Text: 86 The final challenge to the FCC's Extension Order concerns the manner in which the Commission established the Factor P discount to be used in computing Element 3 of the ENFIA rate for Phase II. By their terms, the ENFIA Agreement and the Illustrative Tariff required, respectively, only that the Commission determine or specify an appropriate Factor P. 33 Neither the agreement nor the tariff indicated how the necessary determination was to be made, but MCI attempts to find support in the Acceptance Order for the proposition that the FCC's decision must satisfy the statutory requisites for a prescription under section [229 U.S.App.D.C. 224] 205(a) of the Communications Act. 34 Because it did not conform to those statutory requirements, the argument goes, the Extension Order was unlawful. 87 The language of the Acceptance Order is admittedly somewhat ambiguous.
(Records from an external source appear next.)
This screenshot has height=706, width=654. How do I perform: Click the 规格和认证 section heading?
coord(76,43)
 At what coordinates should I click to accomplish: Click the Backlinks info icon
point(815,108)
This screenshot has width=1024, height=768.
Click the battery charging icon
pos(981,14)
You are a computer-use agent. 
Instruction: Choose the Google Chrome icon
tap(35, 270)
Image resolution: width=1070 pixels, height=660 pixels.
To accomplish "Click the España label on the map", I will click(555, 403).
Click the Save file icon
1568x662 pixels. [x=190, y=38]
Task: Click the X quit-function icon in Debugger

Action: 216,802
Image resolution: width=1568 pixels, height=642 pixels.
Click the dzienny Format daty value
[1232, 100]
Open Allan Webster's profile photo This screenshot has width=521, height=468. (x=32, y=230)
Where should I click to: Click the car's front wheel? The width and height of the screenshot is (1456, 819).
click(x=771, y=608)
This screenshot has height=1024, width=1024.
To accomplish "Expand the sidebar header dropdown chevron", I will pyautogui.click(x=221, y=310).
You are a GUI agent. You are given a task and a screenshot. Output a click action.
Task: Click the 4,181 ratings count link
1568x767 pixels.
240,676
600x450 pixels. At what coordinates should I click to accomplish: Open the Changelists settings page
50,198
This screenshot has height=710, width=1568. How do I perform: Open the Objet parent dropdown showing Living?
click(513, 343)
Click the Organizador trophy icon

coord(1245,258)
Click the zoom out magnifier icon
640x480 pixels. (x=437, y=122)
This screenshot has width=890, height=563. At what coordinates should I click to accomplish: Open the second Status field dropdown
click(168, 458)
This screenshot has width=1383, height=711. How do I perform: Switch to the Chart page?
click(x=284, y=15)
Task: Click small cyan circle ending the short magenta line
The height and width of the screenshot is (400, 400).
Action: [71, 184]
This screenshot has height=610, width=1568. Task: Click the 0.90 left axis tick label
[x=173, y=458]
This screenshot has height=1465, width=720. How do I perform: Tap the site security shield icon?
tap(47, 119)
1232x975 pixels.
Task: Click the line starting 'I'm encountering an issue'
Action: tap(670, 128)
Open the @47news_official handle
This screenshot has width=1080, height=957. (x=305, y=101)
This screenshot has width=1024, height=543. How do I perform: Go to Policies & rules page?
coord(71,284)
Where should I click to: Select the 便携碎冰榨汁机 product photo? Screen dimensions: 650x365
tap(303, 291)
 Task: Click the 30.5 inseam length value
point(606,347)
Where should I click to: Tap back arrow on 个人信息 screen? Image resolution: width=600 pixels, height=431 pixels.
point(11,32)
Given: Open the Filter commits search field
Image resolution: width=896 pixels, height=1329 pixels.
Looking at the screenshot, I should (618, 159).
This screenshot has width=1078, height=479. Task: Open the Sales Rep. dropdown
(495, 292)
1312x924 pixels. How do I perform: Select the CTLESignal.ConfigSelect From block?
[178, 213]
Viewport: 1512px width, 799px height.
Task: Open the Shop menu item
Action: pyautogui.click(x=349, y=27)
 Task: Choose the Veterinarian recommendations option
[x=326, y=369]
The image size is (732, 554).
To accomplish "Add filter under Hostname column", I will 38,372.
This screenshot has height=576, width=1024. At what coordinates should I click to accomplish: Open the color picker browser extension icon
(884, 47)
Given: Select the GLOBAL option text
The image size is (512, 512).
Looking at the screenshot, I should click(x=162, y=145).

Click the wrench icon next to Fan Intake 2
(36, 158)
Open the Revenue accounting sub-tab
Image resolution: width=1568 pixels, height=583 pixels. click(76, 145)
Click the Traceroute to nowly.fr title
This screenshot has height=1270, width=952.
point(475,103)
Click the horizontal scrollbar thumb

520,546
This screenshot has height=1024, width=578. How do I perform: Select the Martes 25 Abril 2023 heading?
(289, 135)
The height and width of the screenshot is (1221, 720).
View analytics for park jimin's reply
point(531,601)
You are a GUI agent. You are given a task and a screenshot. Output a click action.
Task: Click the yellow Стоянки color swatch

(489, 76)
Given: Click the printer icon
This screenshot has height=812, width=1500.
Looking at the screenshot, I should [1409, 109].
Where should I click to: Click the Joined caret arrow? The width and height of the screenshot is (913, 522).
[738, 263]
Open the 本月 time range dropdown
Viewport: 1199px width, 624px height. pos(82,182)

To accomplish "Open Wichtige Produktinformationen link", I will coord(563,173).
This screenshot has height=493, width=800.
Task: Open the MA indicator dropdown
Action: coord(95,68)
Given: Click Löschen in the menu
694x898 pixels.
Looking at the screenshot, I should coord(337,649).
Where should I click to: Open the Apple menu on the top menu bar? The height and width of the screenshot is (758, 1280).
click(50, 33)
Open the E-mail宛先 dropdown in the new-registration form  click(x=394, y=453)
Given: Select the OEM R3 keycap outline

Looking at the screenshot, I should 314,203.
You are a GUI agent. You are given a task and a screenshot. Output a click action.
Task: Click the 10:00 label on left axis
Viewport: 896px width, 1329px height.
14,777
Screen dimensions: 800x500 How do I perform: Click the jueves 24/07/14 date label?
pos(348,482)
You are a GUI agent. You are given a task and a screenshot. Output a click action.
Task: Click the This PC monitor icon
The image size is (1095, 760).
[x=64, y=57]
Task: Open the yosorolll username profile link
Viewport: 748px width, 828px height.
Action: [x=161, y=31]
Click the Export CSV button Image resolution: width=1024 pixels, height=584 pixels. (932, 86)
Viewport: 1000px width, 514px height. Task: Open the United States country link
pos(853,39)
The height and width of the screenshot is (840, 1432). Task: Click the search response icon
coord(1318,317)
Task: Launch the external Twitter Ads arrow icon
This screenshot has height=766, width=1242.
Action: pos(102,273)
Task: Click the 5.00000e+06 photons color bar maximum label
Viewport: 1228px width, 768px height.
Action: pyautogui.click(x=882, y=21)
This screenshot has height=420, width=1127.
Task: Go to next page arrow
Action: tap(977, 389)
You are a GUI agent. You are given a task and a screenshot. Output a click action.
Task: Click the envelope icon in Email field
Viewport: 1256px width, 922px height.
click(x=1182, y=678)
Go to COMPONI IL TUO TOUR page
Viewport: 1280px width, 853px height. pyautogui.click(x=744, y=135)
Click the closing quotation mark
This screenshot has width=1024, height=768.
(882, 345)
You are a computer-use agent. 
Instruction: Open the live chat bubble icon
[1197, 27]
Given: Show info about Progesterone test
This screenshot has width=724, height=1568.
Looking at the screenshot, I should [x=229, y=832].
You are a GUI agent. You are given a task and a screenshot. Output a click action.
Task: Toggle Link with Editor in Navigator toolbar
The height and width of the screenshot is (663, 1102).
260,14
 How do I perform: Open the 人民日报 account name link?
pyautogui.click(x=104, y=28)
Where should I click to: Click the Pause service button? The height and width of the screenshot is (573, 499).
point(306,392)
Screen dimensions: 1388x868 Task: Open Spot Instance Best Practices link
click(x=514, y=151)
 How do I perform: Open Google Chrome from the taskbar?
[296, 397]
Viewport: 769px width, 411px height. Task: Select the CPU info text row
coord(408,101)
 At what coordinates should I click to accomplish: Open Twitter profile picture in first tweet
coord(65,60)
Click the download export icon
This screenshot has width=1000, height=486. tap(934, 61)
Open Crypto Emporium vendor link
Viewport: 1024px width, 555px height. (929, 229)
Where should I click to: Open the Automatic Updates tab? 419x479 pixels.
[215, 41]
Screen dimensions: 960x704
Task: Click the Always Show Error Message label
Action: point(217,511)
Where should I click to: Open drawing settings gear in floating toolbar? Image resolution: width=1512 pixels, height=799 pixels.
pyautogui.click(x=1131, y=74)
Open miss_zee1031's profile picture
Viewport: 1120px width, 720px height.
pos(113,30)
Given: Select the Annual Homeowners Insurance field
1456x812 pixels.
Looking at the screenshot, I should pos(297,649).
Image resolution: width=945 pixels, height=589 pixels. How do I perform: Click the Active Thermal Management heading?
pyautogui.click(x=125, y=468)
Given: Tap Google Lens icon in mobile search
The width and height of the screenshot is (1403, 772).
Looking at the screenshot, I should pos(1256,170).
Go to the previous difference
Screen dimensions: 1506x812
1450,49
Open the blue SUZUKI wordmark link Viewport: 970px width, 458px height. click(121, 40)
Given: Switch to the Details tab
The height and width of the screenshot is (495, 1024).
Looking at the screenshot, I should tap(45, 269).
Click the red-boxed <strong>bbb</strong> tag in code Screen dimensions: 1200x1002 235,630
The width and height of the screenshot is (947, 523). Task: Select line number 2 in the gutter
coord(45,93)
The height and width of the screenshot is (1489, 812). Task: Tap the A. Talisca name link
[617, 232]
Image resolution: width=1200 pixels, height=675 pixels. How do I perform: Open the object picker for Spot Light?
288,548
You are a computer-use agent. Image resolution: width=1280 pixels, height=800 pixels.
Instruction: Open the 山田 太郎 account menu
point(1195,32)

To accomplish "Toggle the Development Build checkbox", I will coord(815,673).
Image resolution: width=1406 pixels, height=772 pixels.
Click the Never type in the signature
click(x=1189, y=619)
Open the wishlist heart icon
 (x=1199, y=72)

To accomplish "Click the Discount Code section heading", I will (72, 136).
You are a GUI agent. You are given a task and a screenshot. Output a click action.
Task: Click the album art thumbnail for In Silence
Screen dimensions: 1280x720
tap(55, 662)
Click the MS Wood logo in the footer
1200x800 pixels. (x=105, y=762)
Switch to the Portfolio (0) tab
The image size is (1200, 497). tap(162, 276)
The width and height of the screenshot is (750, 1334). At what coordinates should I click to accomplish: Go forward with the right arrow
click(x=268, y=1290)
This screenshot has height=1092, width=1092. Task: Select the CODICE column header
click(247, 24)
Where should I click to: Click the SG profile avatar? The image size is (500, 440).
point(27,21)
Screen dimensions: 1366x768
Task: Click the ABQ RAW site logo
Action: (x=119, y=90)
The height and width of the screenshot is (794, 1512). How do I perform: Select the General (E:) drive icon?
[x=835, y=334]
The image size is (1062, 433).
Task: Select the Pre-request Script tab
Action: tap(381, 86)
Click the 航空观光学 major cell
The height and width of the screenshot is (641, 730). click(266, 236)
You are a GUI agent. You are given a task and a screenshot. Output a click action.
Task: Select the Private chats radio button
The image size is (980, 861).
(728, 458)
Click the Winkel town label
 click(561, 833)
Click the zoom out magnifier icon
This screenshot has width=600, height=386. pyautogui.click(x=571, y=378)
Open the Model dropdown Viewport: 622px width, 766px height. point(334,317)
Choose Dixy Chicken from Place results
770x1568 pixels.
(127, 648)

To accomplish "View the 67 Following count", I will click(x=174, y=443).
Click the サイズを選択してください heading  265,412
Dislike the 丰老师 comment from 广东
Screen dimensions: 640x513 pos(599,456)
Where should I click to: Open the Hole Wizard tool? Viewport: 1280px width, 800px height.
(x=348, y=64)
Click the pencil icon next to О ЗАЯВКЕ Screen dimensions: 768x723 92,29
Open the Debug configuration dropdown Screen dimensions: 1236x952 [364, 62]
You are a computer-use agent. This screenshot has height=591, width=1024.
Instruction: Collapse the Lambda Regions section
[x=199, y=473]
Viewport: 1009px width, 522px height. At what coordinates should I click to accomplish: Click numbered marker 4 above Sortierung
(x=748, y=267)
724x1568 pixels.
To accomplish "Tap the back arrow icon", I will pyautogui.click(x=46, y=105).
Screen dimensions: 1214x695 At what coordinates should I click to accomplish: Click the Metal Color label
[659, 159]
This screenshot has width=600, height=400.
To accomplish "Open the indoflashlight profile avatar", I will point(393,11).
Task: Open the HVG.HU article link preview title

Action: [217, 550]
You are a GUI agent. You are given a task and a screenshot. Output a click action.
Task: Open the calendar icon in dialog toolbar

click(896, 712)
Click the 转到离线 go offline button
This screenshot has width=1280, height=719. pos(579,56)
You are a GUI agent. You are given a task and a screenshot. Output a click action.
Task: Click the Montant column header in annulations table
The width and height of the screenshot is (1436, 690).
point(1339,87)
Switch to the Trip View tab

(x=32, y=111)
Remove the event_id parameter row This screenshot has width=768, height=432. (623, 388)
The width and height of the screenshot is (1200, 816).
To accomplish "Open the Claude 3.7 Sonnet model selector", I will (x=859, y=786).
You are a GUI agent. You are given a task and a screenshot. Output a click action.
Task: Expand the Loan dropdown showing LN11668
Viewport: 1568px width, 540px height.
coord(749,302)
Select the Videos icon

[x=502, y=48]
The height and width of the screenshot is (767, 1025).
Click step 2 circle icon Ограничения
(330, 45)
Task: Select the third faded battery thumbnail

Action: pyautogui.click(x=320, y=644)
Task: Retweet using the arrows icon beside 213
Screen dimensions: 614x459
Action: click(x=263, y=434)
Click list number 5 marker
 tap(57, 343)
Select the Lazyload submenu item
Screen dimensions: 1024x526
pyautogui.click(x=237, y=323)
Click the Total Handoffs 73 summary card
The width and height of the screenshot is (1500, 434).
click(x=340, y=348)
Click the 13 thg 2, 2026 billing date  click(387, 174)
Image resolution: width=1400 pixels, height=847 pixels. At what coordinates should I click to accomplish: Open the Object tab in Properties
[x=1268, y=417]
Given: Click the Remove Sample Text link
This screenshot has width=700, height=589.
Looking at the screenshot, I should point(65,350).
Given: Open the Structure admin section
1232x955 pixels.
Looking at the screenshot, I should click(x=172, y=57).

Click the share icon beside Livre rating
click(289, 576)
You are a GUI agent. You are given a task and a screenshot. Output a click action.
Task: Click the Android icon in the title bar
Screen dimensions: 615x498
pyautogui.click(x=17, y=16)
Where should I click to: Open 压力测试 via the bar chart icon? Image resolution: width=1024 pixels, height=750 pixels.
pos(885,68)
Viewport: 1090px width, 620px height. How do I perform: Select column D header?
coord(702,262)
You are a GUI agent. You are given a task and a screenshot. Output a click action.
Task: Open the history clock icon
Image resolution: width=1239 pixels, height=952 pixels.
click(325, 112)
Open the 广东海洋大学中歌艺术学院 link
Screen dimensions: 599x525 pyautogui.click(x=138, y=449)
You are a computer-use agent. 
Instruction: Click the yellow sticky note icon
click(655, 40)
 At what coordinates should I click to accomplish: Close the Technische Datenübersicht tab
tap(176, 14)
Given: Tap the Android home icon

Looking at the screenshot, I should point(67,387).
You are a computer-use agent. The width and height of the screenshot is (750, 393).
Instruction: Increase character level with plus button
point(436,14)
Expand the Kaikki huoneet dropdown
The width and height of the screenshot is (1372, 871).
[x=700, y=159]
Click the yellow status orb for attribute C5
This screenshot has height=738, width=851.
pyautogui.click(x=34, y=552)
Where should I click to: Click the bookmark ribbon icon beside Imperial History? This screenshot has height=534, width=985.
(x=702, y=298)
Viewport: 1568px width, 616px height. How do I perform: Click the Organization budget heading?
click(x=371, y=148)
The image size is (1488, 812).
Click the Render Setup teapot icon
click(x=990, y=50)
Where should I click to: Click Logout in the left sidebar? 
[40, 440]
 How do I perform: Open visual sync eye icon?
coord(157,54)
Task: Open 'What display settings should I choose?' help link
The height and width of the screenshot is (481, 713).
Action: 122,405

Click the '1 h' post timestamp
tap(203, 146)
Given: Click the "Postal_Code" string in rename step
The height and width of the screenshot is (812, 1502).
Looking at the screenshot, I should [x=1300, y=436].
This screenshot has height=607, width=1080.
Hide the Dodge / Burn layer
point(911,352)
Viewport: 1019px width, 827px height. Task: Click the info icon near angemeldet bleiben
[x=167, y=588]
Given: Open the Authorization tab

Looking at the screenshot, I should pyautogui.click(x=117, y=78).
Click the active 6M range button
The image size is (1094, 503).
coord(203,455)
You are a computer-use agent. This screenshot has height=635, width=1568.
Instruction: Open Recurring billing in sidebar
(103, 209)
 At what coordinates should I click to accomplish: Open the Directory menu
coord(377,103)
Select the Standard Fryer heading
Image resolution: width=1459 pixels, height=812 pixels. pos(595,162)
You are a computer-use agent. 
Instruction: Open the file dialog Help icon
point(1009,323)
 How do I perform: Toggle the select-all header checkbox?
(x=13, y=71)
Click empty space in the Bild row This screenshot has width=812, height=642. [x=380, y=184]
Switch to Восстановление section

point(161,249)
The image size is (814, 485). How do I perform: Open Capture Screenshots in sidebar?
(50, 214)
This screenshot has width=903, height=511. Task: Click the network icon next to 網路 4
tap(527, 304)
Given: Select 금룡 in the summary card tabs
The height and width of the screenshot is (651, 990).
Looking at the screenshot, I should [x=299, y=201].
The Commission referred, at one point, to the requirement that it specify[ ] ... [Factor P] for the remaining two years. Acceptance Order, 71 F.C.C.2d at 446. But it later suggested both that the ENFIA Agreement required it to prescribe an appropriate level for payment above specifically identifiable costs, id. at 447, and that any such prescription proceeding is likely to be lengthy, id. at 456. The use of these statutory terms of art, MCI argues, evinces the Commission's contemporaneous understanding that the parties intended a comprehensive section 205(a) inquiry. The contention, while plausible, ultimately must be rejected. 88 The FCC's contemporaneous interpretation of the settlement agreement, we have already indicated, is of central importance. See note 18 supra. But the Commission never referred to section 205(a), and its reference to the possible length of the proceeding necessary to determine Factor P easily could be taken as a simple acknowledgement of the parties' notorious capacity to disagree. There is, therefore, no evidence that the Commission's choice of language reflected its view that the ENFIA Agreement required a statutory rate prescription under section 205(a). In view of the parties' total lack of reference to the statutory requirements in either the ENFIA Agreement or the Illustrative Tariff, we conclude that the FCC used the word prescribe as no more than a colloquial synonym for determine or specify, and we hold that its determination of Factor P fully comported with the parties' intent.